START Extracted text

People from all over the world share videos daily on YouTube and other video sharing platforms that may include media-rights. The recent decision in the “dancing baby” case, which features the now famous video of a dancing toddler, focuses on this activity. This decision is important because of the effect it has on the public’s ability to engage in such video sharing, without being accused of violating copyrights.
On February 2007, Stephanie Lenz uploaded a 29-second video of her toddler dancing to the song “Let’s Go Crazy”, by Prince.  According to her, the intention was to share the video with her family and friends. At the time she posted the video, Universal Music Publishing Group (Universal) was Prince’s publishing administrator and responsible for enforcing his copyrights.
Universal sent YouTube a takedown notification stating that it had good faith belief that the video was unauthorized according to the §512 (c)(3)(A)(v) of Digital Millennium Copyright Act (DMCA).
After counter-notification Lenz reinstated the video. In April 2008, Lenz represented by the Electronic Frontier Foundation (EFF), sued Universal over the takedown notice. She sought damages and asked a federal court to protect the video under fair use and first amendment law.
In January 2013, a U.S. District Court decided copyright holders must consider fair use, but denied Lenz’s claim. The Court of Appeals affirmed the U.S District Court judgment.
This case raises several issues under the DMCA:
1-What should copyright holders consider before asking Internet service providers to remove the video due to copyright infringement?
2-What is a fair use of a copyright?
3-For what purposes the use made of a work is considered fair use?
According to the 9th U.S. Court of Appeals in San Francisco on a pre-trial judgment guideline issued on the September 14, 2015 in the case Lenz v. Universal Music Corp (“dancing baby case”), a copyright holder should consider if a potential infringing video is a fair use of copyright before asking YouTube to remove it from its website. Under  § 107 of DMCA, anyone who makes fair use of work is not infringer of copyright with respect to such use.
According to the Court of Appeals and the § 107 of the DMCA, the fair use of a copyright work for purposes like criticism, comments, news reporting, teaching, scholarship or research are not an infringement of copyright.
In addition, the Court of Appeals, determined the factors for what purposes the use made of a work are considered fair:
(i) the purpose and character of the use, including whether such use is of a commercial or nonprofit;
(ii) the nature of the copyright work;
(iii) the amount and substantiality of the portion used in relation to the copyrighted work as a whole; and
(iv) the effect of the use upon the potential market for or value of the copyrighted work.
Since a mere allegation of copyright infringement cannot result in the removal of content from the Internet, the decision brings important consequences. For example, as a Reuters article explains, “it will be tougher for copyright holders to remove alleged infringing content from the Internet by invoking the federal Digital Millennium Copyright Act, a 1998 law intended to curb movie and music piracy online.”
Additionally, the Court held that the copyright holder only needs to form a subjective good faith belief that the use is not authorized before issuing a takedown notification.

END Extracted text

Exercise goal:
Retype the passage of the article on the "dancing baby" case starting at "Universal sent YouTube" and ending at "District Court judgment.". You won't need the entries that follow the article on the "dancing baby" case.

START Source material

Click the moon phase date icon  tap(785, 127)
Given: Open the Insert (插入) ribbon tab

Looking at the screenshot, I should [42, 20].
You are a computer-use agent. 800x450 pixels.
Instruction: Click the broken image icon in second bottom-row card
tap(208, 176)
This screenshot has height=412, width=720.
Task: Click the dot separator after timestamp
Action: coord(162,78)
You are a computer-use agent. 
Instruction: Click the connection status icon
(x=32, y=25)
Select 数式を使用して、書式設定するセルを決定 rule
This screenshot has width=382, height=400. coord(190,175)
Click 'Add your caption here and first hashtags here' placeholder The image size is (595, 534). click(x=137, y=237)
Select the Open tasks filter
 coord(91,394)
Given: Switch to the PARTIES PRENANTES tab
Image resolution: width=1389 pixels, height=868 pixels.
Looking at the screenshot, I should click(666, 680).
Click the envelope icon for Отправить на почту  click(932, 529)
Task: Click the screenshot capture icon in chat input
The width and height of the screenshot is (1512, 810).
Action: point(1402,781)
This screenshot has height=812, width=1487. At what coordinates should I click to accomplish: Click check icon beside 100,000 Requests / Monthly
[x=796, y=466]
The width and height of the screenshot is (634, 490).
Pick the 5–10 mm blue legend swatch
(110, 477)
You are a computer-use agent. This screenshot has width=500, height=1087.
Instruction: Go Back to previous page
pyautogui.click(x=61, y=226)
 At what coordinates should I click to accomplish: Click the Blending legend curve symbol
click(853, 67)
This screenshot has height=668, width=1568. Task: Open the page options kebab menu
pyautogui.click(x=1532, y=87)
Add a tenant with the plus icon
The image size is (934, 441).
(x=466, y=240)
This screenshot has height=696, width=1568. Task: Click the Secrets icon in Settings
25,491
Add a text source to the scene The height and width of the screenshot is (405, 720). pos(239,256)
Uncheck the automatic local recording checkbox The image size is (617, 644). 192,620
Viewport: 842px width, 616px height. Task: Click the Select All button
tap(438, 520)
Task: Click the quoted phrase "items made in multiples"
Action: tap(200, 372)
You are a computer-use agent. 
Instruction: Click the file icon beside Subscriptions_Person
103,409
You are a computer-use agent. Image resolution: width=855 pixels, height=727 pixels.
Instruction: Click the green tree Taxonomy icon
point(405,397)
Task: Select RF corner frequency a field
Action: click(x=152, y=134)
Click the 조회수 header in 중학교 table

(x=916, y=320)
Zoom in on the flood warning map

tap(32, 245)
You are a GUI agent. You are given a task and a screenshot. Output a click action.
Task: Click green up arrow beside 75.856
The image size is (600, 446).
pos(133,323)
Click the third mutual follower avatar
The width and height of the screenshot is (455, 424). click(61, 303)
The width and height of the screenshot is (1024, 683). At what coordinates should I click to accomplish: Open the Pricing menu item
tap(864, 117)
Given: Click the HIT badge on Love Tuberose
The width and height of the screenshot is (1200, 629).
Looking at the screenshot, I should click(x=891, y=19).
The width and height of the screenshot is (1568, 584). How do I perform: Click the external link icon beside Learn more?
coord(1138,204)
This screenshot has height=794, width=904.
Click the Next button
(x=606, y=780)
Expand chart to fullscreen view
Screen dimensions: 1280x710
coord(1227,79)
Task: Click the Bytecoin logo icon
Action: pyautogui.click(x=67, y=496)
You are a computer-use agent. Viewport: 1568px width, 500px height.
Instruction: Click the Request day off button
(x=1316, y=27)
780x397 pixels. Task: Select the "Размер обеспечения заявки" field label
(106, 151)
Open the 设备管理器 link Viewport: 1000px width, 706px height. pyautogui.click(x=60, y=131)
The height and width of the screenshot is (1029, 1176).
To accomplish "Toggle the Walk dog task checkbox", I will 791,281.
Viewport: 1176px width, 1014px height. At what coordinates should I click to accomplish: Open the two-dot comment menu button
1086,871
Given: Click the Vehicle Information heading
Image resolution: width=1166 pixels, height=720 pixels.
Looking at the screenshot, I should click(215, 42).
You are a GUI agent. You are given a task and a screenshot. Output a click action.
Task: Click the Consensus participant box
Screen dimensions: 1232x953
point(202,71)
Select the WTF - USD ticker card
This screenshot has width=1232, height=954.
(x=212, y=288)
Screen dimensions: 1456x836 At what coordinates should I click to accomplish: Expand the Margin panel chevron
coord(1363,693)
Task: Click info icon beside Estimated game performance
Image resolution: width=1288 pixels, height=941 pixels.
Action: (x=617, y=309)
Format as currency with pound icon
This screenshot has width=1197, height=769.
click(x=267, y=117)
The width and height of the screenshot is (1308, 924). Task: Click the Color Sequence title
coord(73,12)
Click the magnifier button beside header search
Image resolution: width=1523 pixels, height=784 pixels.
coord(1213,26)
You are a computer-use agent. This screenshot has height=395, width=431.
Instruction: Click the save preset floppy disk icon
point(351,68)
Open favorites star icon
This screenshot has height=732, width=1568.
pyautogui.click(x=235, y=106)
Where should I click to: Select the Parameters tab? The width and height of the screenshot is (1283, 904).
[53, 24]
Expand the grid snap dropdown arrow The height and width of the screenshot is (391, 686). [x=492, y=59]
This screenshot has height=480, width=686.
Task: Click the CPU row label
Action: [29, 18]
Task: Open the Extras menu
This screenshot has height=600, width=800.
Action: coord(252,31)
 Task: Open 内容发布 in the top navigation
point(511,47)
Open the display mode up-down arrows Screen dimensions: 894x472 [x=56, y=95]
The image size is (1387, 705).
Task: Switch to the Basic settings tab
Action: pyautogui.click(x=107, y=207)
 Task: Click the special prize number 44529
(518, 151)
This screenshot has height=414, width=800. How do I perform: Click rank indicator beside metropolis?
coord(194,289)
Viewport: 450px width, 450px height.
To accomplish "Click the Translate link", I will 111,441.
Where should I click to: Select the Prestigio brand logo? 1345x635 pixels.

END Source material

Answer to the problem:
Universal sent YouTube a takedown notification stating that it had good faith belief that the video was unauthorized according to the §512 (c)(3)(A)(v) of Digital Millennium Copyright Act (DMCA).
After counter-notification Lenz reinstated the video. In April 2008, Lenz represented by the Electronic Frontier Foundation (EFF), sued Universal over the takedown notice. She sought damages and asked a federal court to protect the video under fair use and first amendment law.
In January 2013, a U.S. District Court decided copyright holders must consider fair use, but denied Lenz’s claim. The Court of Appeals affirmed the U.S District Court judgment.